Mulder missed 135 games in 2007 and for the second consecutive year, had surgery in September. The labrum was now fine but the rotator cuff had only partially healed. He actually managed to top that in 2008, as he missed a total of 149 games.
I was there in the Philadelphia clubhouse before Mulder’s Waterloo, his one and only 2008 start as a major league pitcher, on July 9. I remember vividly Mulder’s excitement as he told us the day before that he had finally located a new, comfortable arm slot and he couldn’t wait to try it out in the game.
After throwing just 16 pitches in live action, the big lefty trudged off the mound with more shoulder discomfort. After the contest, a disappointed, frustrated and bewildered Mulder simply said he felt pain and was unable to throw the way he wanted.

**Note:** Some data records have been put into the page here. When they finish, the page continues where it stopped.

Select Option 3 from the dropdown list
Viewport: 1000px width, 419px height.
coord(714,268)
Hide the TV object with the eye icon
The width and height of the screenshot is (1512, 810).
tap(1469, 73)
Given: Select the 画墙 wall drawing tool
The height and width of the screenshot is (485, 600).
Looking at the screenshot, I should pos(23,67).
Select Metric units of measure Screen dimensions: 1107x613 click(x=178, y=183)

The next day, Mulder said he had absolutely no idea what the next steps would be. Back onto the DL he went, never to be seen on the mound again. This time, everyone seemed to agree that more surgery would likely not accomplish anything.
To add insult to injury, in the January, 2007 deal, Walt gave Mulder an $11 million option for 2009 that cost the Cardinals another $1.5 million to extract themselves from. That made Mulder’s meter run up to $13 million for the two washed out seasons. His stint with the Cardinals officially ended in October when this last buyout check was tendered.

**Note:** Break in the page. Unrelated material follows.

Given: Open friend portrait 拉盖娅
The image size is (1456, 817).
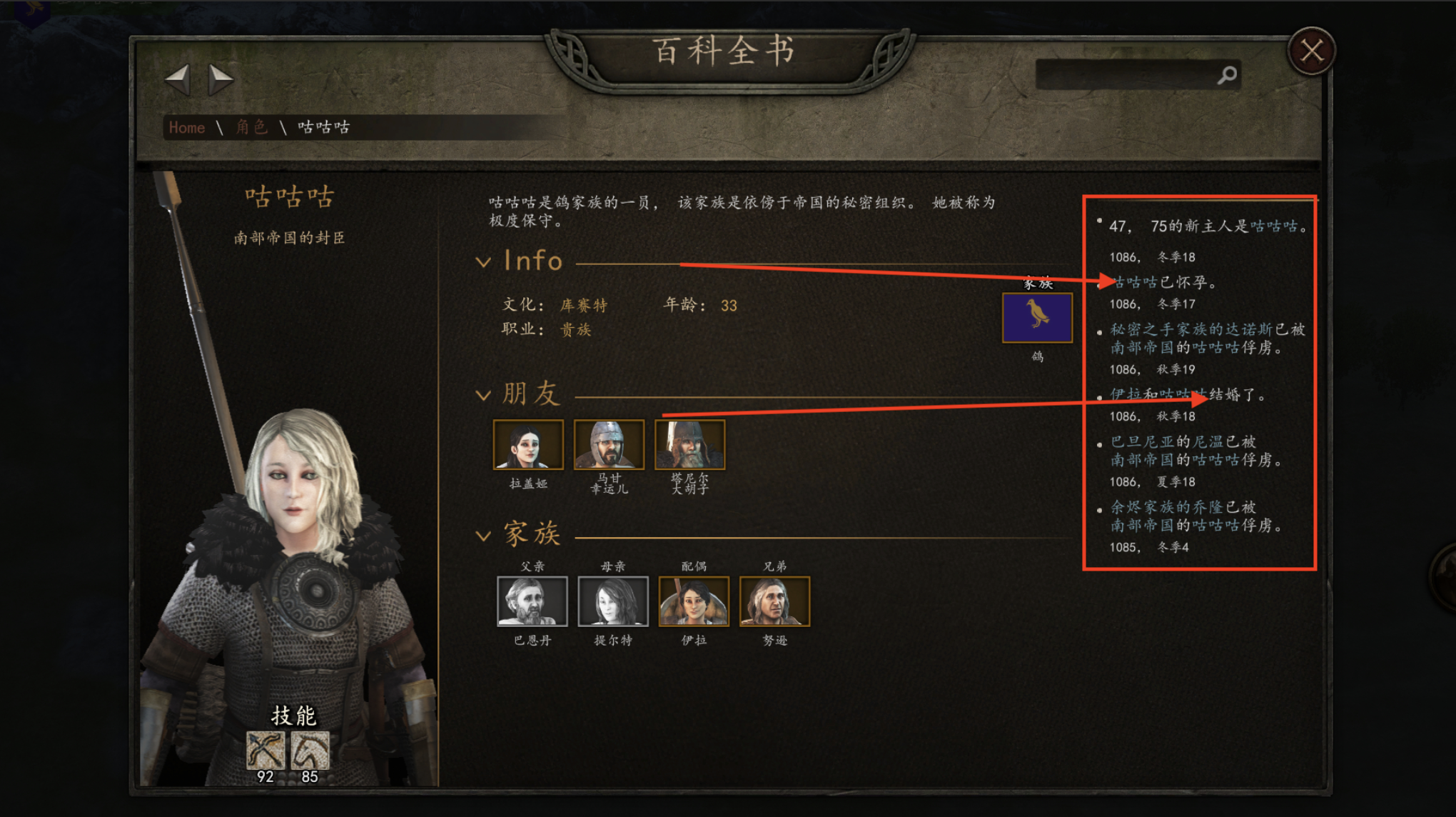Looking at the screenshot, I should pyautogui.click(x=528, y=444).
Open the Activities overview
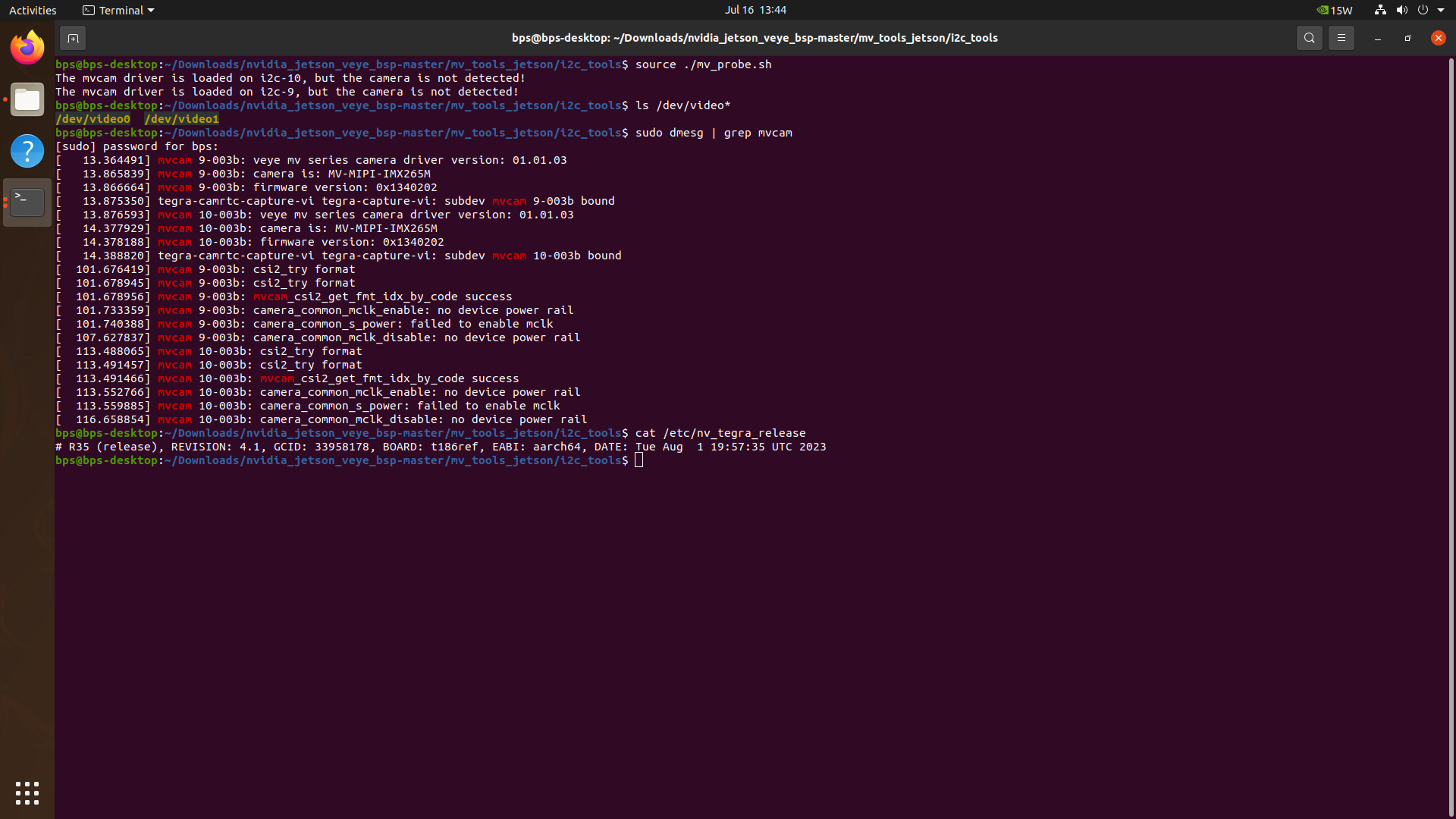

Part two of the agent’s current awareness campaign seemed to focus on the Winter Meetings and was delivered through the Boston Globe, who on Sunday quoted Clifton saying this: “He’s ready to go for any team right out of the chute.” There had been some talk that teams would have to wait until May or June (before Mulder would be ready to pitch in 2009). “Not true,” said Clifton.
It is most assuring to learn that the agent has recently added fortune-telling to his medical credentials.

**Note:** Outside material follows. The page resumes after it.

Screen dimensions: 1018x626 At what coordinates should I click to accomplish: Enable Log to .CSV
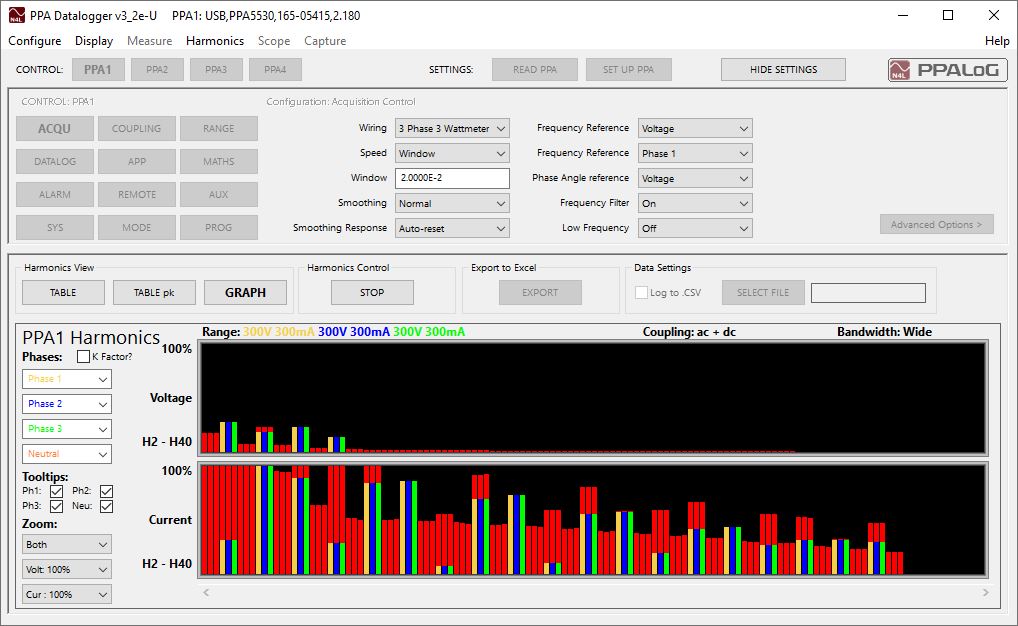pos(640,292)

At least the Globe writer had the common sense to include the Mulder blurb in an article entitled “Beware of warning signs”.
So all in all, you’ll have to excuse me if I don’t start doing backflips over Mulder’s exciting “progress”.
Don’t get me wrong. I bet Mulder wants nothing more than to be an effective major league pitcher again. It’s just that he may not be able to do it. I imagine his agent wants to score another big contract for Mulder. It probably isn’t going to happen.
The reaction of many Cardinals fans when Mulder is mentioned is very similar to how those rabid Boston Red Sox fans feel about Matt Clement. Go to any BoSox board and look up Clement or ask about him. A vast majority of the posters’ remarks I viewed were from fans sick of the years of injuries and ineffectiveness. They just wanted him to go away.
The Cardinals obliged last winter. Do you remember how well that worked out?
Maybe GM John Mozeliak, who was with the Cardinals throughout the entire Mulder saga, will have the guile to immediately forward any calls from Clifton over to his old boss Walt.
Let’s see. There’s “fooled me once”. There’s “fooled me twice”. Let’s just hope the Cardinals never write the definition of “fooled me thrice”!